## WHAT THE TASK REQUIRES
Find each line of the data below that contains the string "dimensions", and copy those lines.
--- Start ---
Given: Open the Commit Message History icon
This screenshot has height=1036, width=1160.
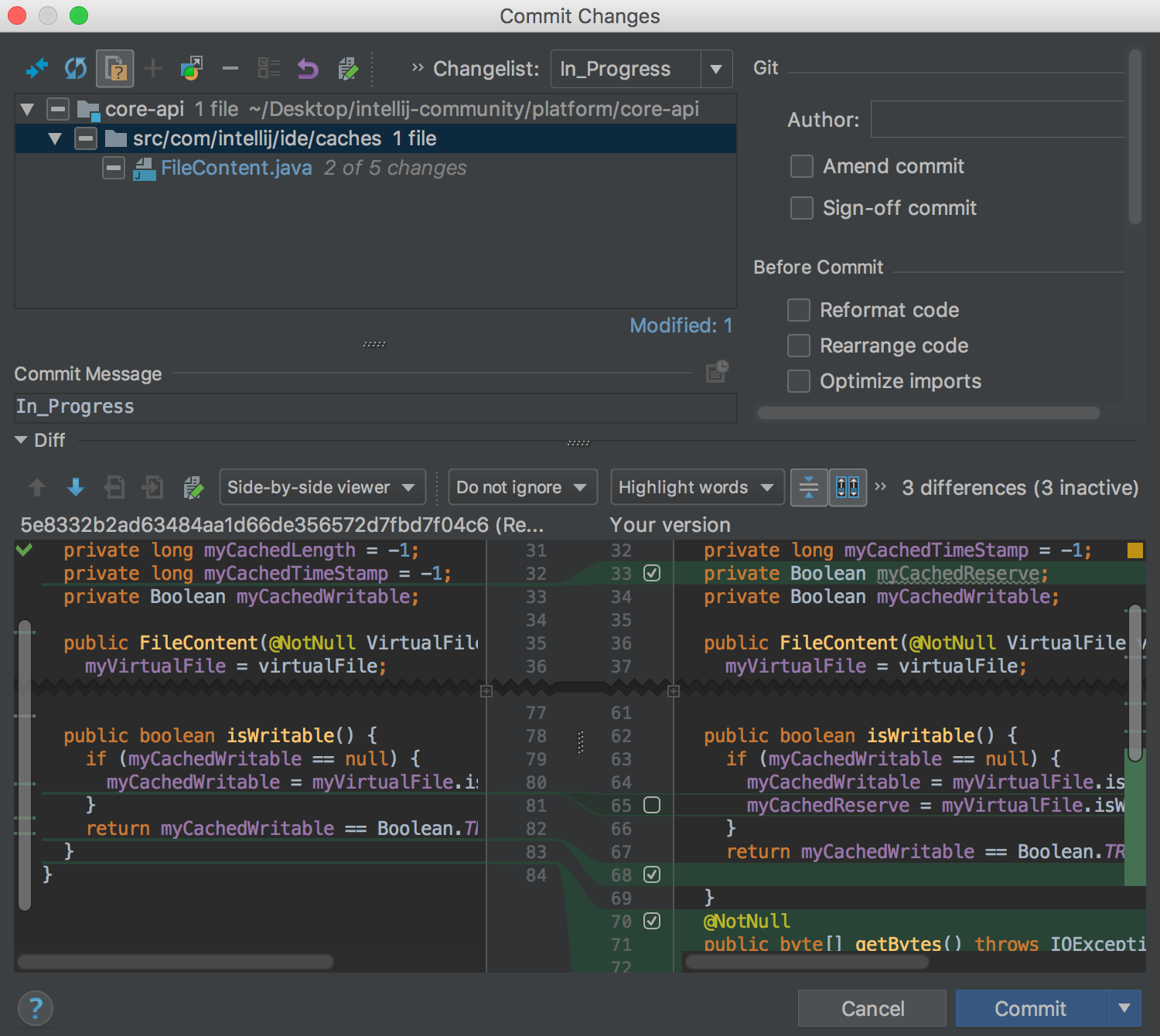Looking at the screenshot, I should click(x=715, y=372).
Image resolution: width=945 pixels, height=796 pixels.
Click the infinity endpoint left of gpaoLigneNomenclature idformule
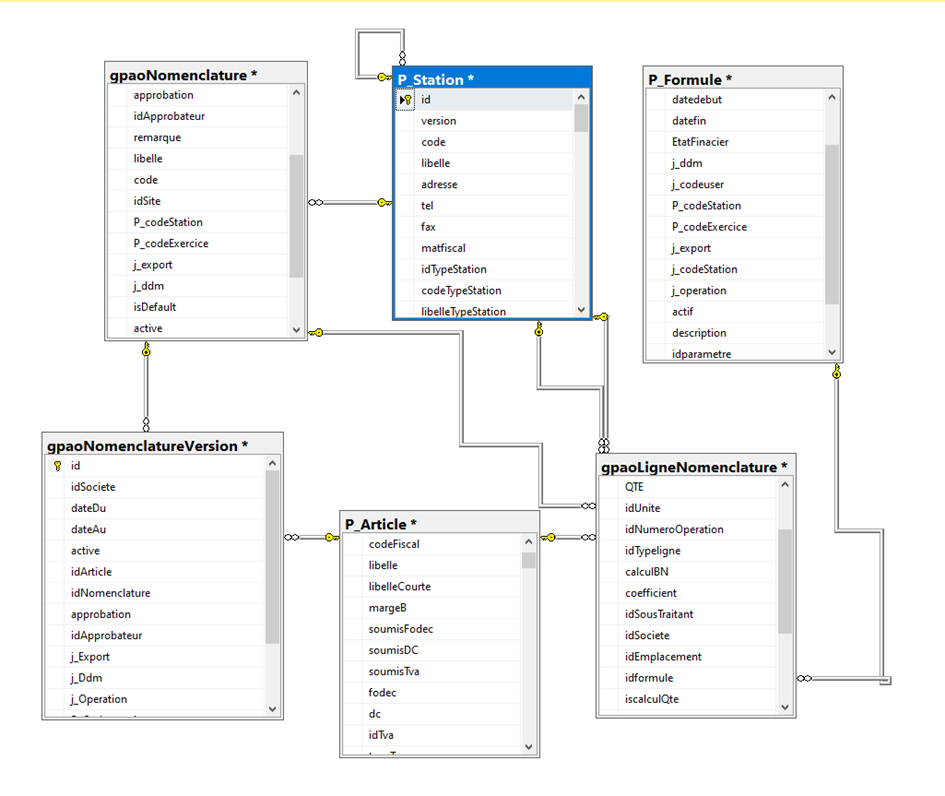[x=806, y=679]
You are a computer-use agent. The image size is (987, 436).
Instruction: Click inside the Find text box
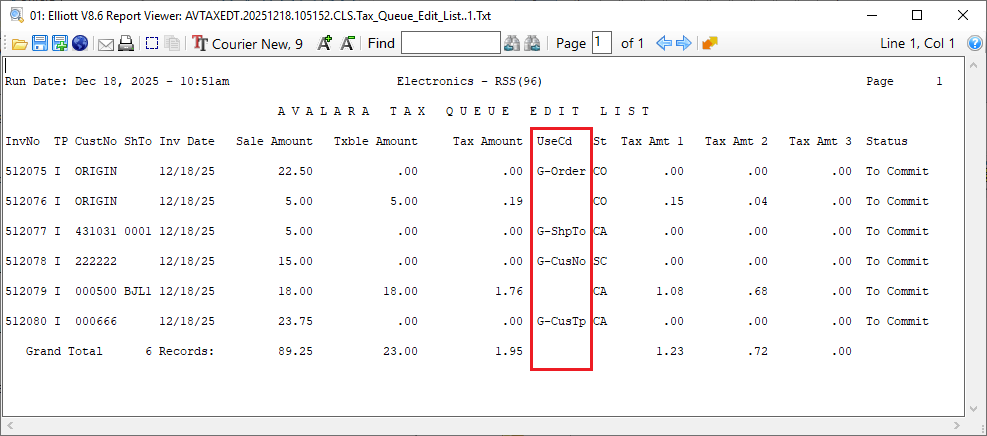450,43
--- End ---
--- Start ---
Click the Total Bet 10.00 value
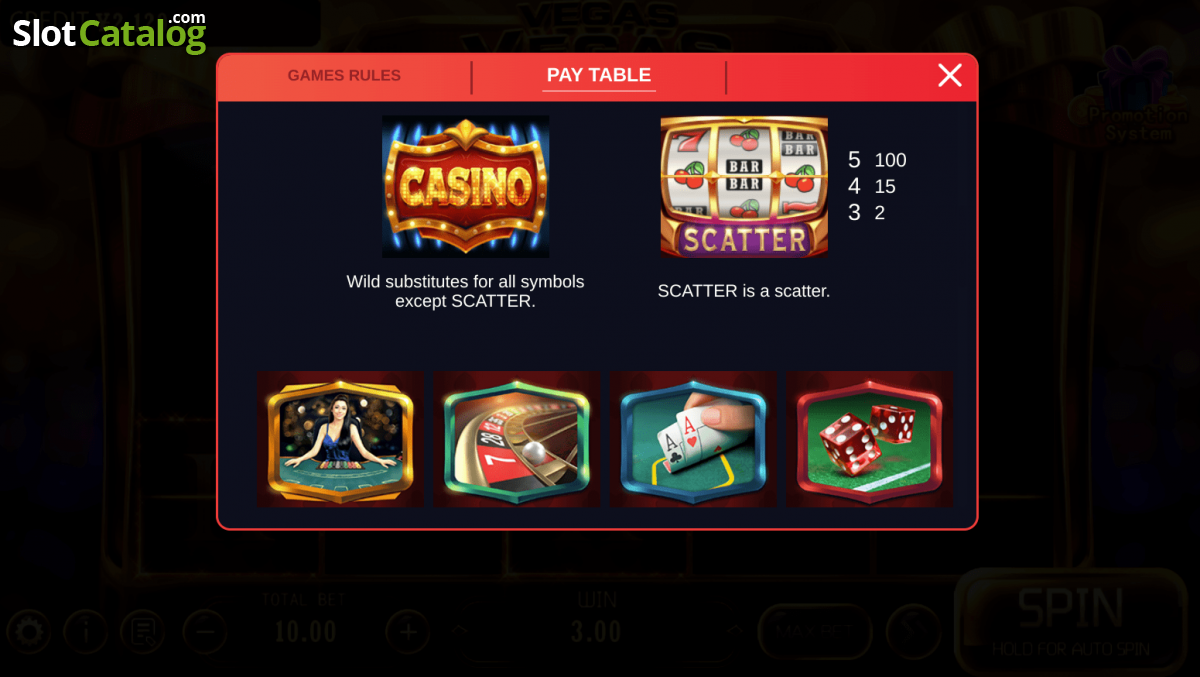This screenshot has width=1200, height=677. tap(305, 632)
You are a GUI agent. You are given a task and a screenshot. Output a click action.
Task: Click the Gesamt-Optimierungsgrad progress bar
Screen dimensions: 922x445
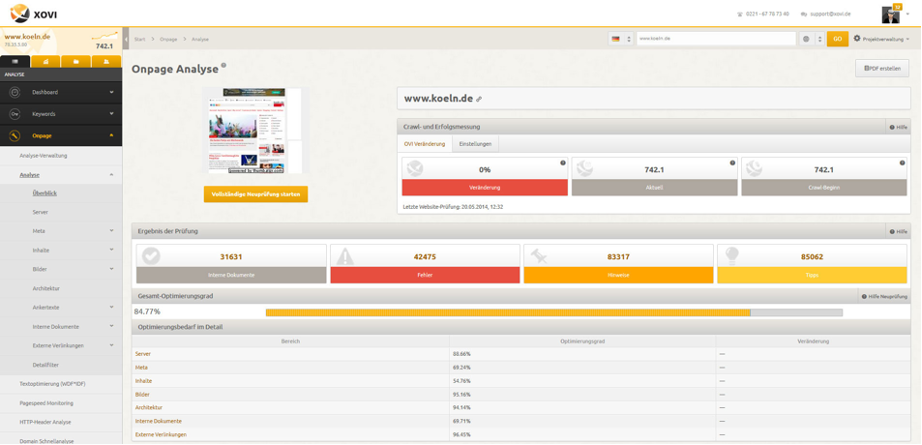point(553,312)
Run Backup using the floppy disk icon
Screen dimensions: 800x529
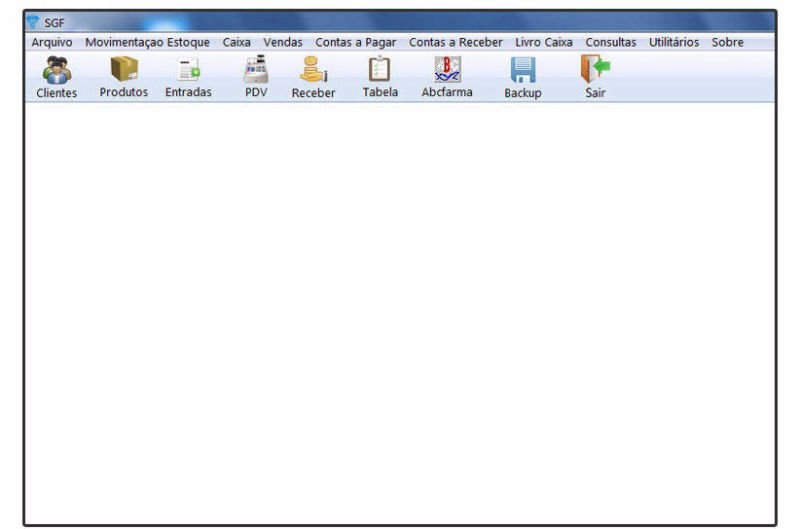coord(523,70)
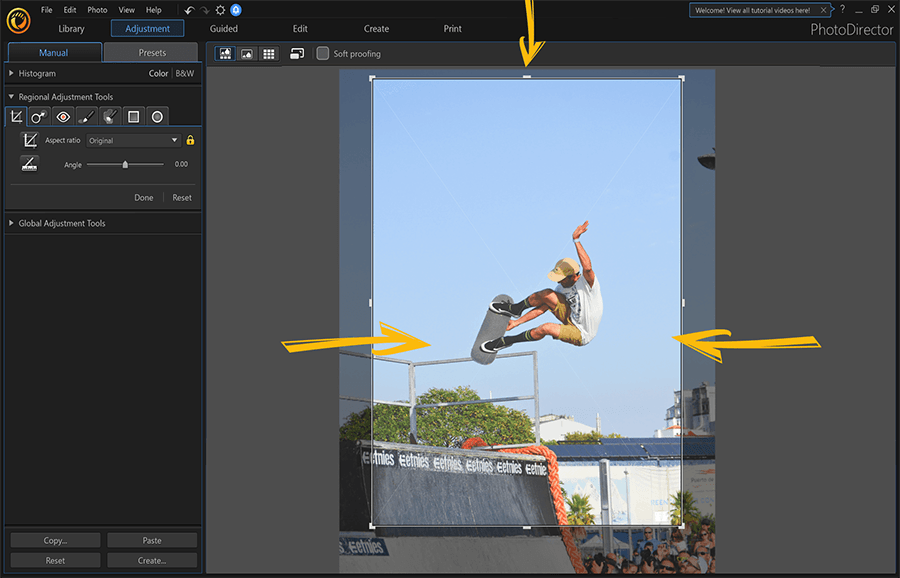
--- End ---
## ANSWER TO THE PROBLEM
Screen dimensions: 922x445
Screen dimensions: 800x529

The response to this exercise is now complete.